The owners of CBS, NBC and Fox Tuesday asked a federal court to throw out new broadcast-ownership rules, claiming restrictions on speech that violate the First Amendment and run contrary to deregulatory provisions of a 1996 law passed by Congress.
The three networks called for greater ownership deregulation in a joint brief filed with the U.S. Court of Appeals for the Third Circuit in Philadelphia.
But consumer groups are fighting hard on the other side, arguing that the Federal Communications Commission caved into media conglomerates when it adopted rules in June that permit the networks to own more stations locally and nationally.
In their brief, CBS, NBC and Fox took aim at a rule that limits the reach of their signals to 45% of all U.S. TV households. "In practical effect, the rule prohibits a firm from engaging in constitutionally protected speech to 55% of the potential national television audience," the networks said.

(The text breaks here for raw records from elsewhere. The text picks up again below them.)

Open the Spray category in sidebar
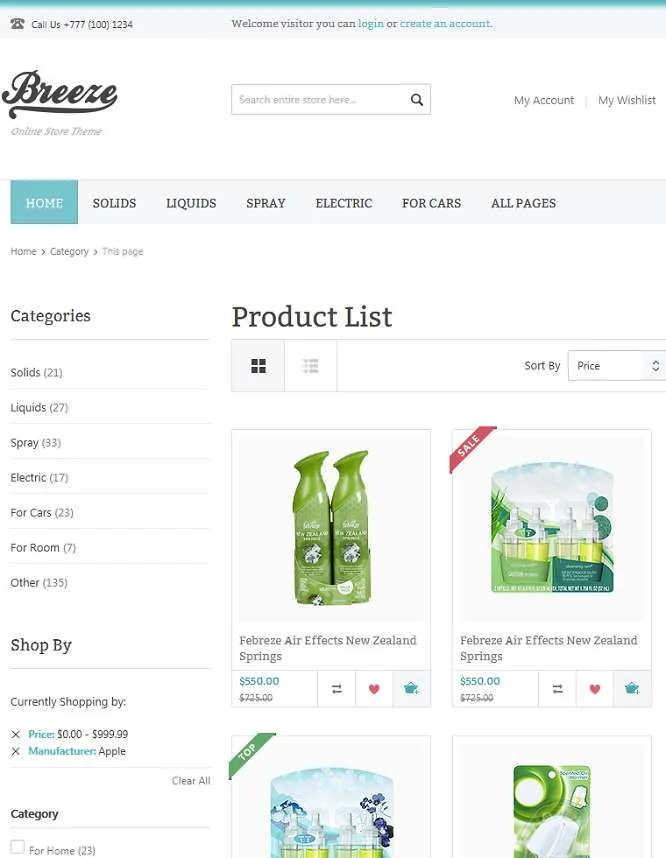This screenshot has width=666, height=858. [x=36, y=443]
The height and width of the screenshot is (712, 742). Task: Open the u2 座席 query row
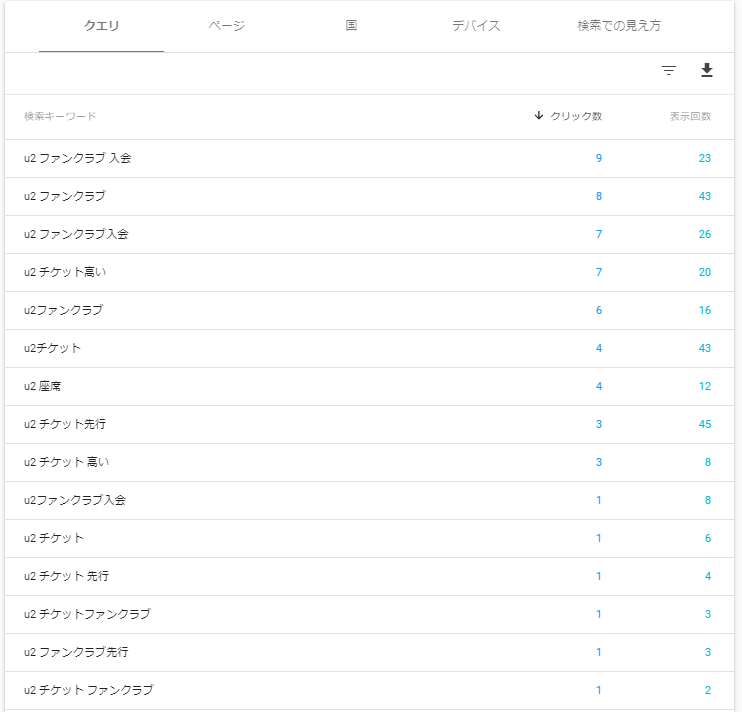(x=369, y=387)
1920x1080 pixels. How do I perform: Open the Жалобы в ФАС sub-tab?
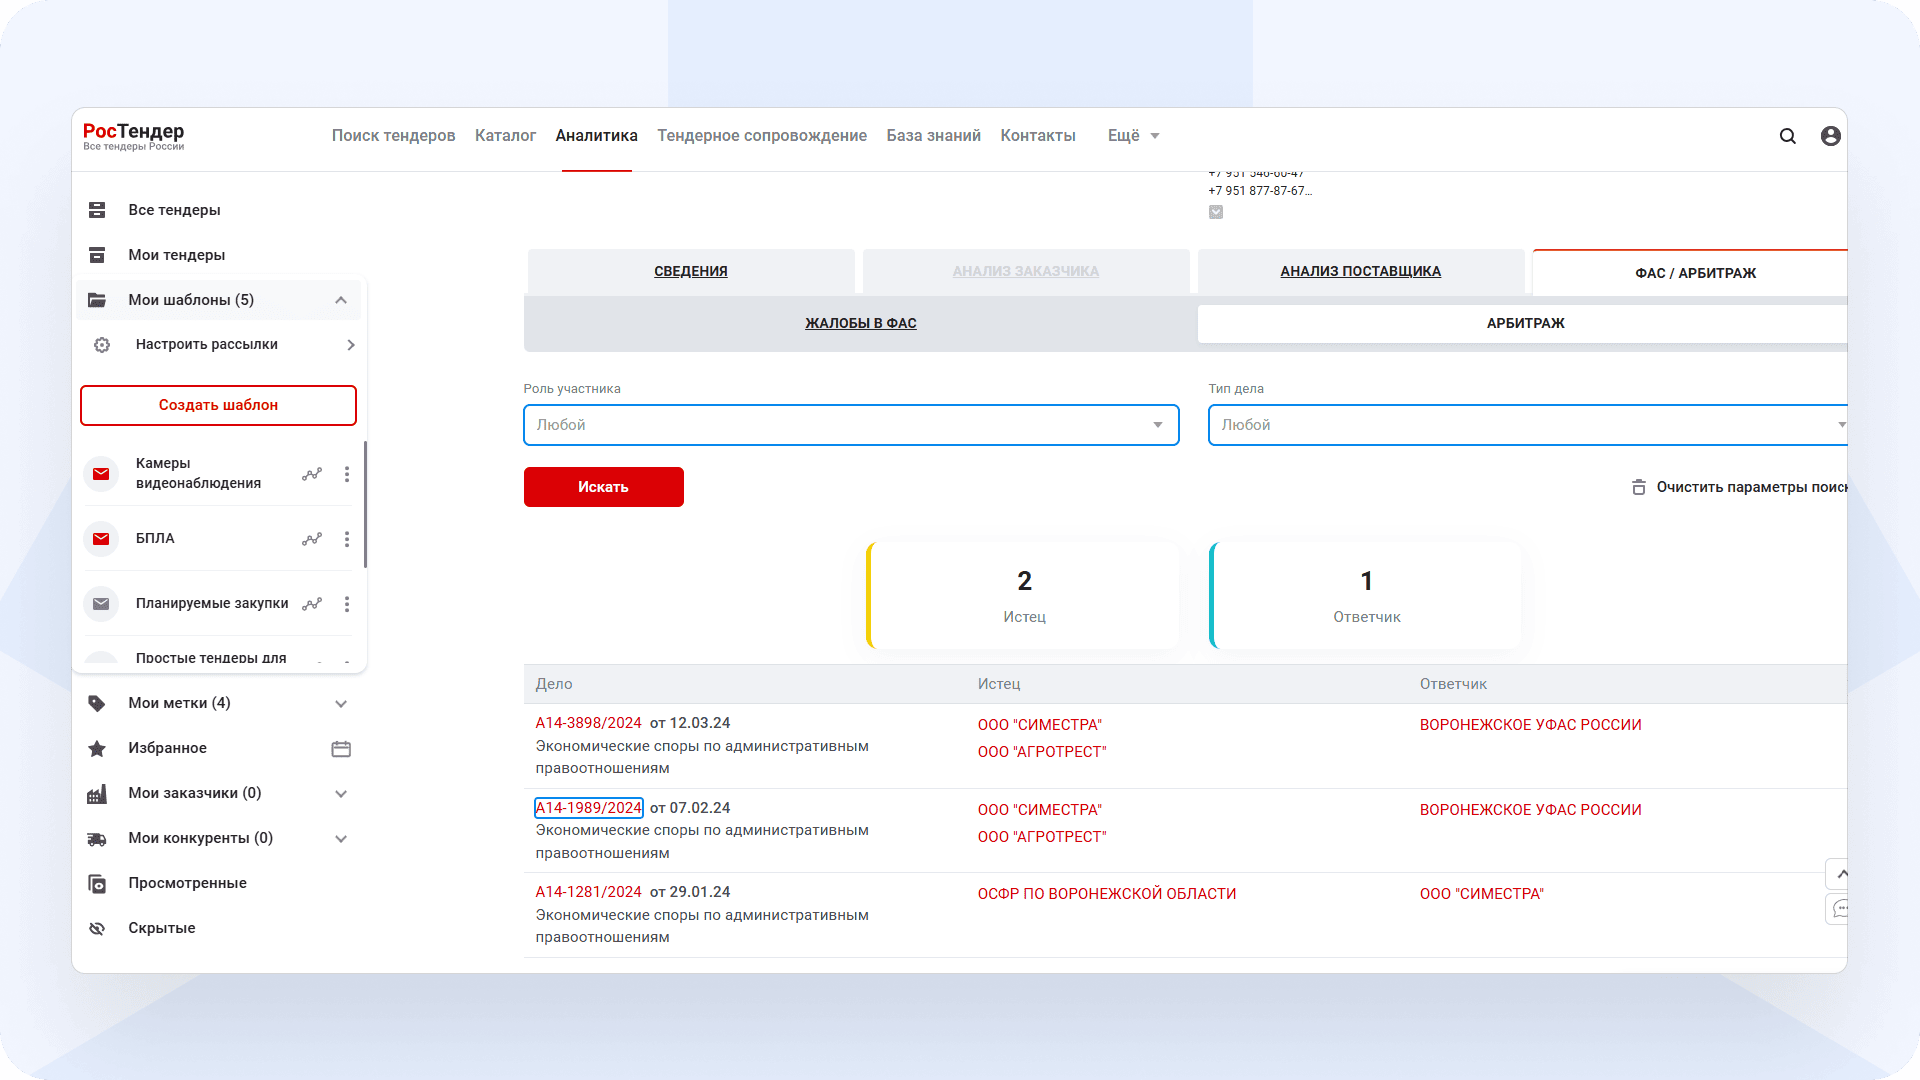coord(860,323)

In addition to calling for elimination of the 45% cap, they urged judicial repeal of a rule that bars a company from owning more than one of the top-four-ranked TV stations in a local market.
The FCC moved the national cap from 35% to 45%. The House and Senate have advanced spending bills calling for the restoration of 35%. Both CBS and Fox exceed 35%, currently operating near 40% under FCC waivers.
The Third Circuit has scheduled oral arguments for Feb. 11, with a decision expected later in the year. On Sept. 3, the court issued an order staying the FCC's new rules from taking effect during the period of judicial review.